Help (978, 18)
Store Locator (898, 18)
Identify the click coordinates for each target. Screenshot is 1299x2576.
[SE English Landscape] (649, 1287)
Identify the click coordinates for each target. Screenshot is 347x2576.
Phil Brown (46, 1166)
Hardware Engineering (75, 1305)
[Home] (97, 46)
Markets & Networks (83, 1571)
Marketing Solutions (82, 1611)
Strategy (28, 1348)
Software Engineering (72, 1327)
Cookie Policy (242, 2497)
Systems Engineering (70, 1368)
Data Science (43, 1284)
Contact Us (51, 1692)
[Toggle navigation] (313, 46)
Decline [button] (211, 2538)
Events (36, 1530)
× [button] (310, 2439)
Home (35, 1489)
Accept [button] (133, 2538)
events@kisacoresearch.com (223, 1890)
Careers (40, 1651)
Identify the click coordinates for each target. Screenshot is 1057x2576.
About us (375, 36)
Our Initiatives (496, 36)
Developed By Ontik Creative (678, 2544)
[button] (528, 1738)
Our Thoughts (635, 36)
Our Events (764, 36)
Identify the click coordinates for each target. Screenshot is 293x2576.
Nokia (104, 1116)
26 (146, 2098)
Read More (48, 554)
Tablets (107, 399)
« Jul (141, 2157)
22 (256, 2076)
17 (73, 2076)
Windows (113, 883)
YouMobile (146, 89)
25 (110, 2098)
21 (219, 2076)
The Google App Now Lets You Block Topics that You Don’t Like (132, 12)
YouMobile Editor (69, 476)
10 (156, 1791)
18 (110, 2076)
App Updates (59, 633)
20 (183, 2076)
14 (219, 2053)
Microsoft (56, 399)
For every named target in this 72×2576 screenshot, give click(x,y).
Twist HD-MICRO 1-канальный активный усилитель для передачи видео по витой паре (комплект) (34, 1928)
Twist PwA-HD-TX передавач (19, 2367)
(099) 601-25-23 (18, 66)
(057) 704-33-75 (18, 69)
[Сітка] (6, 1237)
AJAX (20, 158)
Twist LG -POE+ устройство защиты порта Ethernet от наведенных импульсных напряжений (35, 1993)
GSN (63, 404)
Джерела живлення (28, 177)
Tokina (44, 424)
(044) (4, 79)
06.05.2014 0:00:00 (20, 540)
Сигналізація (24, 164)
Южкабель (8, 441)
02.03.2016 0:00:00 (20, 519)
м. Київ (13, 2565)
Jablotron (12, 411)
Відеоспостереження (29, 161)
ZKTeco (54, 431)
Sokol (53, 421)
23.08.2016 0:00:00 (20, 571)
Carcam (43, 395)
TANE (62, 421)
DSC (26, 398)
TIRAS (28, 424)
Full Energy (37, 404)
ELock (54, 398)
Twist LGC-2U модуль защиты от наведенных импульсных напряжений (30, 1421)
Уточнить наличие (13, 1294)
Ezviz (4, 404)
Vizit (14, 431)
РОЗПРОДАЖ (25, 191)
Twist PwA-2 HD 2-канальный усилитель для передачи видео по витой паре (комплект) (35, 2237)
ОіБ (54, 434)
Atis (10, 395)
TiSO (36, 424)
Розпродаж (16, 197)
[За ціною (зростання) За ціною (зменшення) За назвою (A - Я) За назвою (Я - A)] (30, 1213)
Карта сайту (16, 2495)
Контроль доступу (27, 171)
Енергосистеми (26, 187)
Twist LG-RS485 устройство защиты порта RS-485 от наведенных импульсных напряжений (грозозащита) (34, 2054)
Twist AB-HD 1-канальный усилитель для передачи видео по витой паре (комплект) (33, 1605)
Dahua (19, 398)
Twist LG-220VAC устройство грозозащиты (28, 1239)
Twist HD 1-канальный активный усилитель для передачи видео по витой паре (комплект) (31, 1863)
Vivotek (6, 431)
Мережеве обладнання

Goal of the exercise: Give only the number of lines in the preceding data that include the word "витой".

Output for this task: 4